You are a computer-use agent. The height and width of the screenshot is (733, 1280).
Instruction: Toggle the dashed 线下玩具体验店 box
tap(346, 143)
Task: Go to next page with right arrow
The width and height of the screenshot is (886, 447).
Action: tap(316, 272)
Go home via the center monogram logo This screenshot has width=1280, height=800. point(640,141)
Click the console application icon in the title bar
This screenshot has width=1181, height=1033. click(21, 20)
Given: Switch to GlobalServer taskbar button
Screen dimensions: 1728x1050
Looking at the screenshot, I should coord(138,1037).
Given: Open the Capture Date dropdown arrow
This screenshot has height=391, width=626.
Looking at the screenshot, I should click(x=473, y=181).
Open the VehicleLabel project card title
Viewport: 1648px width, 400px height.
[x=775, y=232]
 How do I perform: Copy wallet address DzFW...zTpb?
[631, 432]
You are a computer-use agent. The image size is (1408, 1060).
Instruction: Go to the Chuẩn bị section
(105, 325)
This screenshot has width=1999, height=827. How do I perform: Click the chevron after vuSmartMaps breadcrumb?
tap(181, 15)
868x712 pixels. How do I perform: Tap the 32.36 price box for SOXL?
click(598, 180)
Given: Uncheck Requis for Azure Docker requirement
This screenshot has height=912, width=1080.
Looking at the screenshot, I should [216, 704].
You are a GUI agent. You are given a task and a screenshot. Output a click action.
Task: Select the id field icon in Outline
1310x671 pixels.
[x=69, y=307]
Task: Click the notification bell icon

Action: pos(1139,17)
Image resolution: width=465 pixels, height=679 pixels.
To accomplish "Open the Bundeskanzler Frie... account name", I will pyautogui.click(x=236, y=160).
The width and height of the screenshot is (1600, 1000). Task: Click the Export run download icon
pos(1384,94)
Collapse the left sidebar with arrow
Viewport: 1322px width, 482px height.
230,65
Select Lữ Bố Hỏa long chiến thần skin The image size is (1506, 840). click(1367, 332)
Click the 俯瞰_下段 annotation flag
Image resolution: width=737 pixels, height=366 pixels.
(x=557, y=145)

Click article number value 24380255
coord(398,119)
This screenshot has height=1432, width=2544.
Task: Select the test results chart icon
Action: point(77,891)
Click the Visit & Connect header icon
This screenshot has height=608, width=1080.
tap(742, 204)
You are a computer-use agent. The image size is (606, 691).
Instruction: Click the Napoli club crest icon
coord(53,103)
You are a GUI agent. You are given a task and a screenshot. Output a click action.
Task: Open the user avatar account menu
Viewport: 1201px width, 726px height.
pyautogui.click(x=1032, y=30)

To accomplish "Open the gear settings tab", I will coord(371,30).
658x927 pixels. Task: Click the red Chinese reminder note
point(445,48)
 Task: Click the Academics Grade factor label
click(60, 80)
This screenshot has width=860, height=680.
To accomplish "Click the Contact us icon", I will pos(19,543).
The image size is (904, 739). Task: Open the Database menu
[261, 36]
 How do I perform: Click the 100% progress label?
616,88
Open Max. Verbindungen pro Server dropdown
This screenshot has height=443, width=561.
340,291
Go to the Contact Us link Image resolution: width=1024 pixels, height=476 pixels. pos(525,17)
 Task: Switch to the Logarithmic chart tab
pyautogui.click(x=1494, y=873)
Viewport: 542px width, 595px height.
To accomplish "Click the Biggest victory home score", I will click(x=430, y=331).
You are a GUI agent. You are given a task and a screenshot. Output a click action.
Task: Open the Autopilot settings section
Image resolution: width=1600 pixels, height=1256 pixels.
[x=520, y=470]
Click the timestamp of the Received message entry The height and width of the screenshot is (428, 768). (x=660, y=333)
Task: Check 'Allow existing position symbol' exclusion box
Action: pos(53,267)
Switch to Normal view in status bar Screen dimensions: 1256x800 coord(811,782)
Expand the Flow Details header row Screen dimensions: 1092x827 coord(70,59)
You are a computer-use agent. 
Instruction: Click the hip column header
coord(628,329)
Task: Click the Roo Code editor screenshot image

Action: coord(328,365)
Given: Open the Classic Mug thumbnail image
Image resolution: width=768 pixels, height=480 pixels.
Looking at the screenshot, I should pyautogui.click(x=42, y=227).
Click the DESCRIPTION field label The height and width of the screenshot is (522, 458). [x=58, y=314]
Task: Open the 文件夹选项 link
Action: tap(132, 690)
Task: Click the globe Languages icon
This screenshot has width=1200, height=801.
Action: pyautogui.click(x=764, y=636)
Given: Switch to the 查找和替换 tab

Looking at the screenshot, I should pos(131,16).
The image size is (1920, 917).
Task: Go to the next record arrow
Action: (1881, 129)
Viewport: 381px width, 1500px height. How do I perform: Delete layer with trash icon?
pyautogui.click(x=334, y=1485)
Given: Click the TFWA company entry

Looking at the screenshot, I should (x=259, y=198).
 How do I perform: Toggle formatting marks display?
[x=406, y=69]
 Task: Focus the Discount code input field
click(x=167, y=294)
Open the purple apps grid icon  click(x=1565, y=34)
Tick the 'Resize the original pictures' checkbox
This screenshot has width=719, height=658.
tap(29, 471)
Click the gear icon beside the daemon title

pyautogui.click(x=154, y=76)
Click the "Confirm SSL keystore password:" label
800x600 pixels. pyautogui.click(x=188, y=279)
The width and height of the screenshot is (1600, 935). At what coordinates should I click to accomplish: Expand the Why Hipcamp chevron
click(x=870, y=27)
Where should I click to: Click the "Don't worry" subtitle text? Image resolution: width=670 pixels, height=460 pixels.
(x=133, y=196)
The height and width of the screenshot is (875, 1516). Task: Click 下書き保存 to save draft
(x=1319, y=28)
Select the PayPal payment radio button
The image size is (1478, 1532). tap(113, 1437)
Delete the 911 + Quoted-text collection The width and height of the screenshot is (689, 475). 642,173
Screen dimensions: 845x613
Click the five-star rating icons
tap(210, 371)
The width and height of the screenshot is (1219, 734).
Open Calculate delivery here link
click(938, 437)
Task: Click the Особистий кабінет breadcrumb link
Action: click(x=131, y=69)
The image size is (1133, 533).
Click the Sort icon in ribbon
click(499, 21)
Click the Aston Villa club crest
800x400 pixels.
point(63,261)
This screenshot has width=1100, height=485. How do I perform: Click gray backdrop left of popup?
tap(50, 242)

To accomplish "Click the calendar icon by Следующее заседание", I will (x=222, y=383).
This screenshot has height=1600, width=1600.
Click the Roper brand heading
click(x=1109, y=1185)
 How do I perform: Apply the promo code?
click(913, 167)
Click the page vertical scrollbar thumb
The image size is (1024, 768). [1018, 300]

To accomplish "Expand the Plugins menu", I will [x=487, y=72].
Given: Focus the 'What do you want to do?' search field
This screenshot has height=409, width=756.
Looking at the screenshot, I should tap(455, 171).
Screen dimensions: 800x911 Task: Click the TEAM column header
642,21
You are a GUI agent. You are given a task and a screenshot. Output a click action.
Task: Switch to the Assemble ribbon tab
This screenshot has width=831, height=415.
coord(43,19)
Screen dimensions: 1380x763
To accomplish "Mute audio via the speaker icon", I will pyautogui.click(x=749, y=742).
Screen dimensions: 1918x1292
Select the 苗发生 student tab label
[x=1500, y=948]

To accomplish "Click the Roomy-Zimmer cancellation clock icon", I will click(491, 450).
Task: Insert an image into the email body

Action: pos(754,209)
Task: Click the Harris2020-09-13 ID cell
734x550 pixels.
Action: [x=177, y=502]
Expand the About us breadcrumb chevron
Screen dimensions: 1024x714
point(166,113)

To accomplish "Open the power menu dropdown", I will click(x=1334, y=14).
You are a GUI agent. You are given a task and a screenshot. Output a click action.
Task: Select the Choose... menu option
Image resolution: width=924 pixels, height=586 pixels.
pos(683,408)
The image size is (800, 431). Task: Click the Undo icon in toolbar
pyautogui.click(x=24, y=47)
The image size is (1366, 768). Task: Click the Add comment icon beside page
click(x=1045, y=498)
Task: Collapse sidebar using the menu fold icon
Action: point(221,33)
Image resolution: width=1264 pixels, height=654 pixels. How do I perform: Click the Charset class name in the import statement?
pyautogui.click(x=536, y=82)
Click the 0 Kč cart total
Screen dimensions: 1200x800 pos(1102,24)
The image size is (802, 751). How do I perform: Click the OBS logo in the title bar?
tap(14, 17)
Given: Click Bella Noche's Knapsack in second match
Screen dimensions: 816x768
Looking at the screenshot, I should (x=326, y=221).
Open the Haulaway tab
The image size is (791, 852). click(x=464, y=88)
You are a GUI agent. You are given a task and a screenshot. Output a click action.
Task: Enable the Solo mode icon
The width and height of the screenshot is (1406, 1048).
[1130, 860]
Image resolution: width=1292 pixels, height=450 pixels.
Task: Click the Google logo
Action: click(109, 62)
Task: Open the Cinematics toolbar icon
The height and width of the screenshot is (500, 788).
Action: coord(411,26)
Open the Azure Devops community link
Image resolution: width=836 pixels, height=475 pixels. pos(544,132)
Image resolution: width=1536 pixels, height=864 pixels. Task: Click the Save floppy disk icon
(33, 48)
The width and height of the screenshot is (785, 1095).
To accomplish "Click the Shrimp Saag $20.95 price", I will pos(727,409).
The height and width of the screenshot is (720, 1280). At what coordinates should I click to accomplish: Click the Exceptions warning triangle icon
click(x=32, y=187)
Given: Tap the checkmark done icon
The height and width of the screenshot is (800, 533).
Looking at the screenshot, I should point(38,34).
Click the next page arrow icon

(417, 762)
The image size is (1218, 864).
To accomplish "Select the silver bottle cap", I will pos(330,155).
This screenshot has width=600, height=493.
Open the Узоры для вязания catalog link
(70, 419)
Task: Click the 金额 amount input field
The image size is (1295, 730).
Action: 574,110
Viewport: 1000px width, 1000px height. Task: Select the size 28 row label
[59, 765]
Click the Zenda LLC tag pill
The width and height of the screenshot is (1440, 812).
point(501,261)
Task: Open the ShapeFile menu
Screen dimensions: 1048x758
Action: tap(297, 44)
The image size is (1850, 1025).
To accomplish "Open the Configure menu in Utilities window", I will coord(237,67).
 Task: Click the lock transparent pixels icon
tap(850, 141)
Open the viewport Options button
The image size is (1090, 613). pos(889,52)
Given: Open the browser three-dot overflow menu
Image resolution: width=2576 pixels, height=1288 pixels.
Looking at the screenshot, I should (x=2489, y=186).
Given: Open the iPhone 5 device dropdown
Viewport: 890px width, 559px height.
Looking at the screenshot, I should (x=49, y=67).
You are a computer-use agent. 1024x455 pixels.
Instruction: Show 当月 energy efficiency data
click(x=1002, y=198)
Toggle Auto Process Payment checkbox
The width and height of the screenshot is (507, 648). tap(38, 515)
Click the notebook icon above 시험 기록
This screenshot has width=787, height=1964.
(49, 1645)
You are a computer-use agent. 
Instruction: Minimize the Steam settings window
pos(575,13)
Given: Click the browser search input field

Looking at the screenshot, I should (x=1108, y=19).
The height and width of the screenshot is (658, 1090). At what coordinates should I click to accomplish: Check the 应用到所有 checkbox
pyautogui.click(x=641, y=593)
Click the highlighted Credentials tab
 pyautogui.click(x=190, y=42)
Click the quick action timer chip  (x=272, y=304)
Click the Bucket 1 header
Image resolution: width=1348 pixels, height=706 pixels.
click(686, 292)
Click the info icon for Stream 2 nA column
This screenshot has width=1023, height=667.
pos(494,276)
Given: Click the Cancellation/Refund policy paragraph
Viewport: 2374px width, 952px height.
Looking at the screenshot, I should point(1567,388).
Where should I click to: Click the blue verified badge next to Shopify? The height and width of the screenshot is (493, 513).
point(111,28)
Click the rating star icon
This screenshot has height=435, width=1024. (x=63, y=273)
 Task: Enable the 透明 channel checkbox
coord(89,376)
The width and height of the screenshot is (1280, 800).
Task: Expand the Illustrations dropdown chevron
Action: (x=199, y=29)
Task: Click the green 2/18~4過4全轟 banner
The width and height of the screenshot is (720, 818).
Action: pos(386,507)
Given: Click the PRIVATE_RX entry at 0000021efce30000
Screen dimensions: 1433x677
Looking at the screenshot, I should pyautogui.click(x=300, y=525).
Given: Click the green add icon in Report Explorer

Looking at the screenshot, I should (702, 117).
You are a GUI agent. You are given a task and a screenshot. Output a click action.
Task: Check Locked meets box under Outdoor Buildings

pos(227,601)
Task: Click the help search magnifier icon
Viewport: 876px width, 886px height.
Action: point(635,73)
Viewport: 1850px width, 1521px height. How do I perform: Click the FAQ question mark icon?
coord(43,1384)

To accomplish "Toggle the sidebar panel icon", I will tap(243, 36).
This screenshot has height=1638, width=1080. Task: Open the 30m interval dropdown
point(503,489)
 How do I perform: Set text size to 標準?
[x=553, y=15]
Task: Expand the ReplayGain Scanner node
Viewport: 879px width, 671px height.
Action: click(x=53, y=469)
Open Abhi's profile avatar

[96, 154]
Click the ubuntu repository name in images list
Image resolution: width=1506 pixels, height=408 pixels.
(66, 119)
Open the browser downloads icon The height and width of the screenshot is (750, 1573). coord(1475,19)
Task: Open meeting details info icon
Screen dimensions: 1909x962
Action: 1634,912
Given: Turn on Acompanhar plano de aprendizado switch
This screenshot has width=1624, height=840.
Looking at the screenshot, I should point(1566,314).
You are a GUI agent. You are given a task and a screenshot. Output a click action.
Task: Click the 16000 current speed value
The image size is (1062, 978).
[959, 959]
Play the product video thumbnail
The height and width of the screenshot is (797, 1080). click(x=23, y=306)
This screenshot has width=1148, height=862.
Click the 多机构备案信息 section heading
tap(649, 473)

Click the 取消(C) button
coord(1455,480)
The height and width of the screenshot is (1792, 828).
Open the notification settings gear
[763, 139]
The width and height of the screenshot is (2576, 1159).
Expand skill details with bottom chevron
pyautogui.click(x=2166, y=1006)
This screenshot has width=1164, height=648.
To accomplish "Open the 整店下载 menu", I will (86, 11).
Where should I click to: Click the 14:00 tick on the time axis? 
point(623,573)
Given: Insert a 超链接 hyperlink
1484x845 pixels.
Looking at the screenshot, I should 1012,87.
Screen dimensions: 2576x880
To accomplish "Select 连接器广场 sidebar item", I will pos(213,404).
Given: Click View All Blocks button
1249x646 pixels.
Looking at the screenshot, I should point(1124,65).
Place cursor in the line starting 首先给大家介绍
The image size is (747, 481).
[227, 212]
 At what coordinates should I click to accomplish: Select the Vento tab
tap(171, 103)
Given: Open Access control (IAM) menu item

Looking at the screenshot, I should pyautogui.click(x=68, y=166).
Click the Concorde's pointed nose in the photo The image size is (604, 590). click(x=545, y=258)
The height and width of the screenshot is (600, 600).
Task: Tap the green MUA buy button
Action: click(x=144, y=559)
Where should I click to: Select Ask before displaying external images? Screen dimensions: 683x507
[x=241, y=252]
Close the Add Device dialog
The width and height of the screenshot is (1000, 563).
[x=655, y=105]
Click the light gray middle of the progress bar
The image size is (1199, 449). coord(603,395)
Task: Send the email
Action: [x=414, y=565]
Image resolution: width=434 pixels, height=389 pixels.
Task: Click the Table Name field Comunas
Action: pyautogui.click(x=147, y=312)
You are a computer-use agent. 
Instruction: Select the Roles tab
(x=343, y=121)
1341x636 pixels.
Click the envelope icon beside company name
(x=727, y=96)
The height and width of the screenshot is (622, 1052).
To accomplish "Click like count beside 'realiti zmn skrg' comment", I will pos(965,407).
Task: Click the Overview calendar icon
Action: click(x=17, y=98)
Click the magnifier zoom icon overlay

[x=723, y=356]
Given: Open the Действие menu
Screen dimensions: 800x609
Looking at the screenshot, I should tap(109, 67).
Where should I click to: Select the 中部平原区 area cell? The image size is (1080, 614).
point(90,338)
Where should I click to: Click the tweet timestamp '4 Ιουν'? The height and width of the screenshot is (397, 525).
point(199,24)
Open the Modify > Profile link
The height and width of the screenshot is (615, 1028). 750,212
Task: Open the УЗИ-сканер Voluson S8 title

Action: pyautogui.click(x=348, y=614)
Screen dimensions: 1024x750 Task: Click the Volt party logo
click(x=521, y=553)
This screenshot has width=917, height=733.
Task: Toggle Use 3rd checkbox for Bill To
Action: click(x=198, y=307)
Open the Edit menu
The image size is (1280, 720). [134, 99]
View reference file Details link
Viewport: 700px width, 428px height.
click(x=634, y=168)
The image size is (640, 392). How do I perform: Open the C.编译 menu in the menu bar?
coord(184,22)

+++++

- **TASK OBJECTIVE**
Taking the line that contains "Open the Edit menu" as the first, reproduce every line through the end of the entries exactly.

- **ANSWER**
Open the Edit menu
The image size is (1280, 720). [134, 99]
View reference file Details link
Viewport: 700px width, 428px height.
click(x=634, y=168)
The image size is (640, 392). How do I perform: Open the C.编译 menu in the menu bar?
coord(184,22)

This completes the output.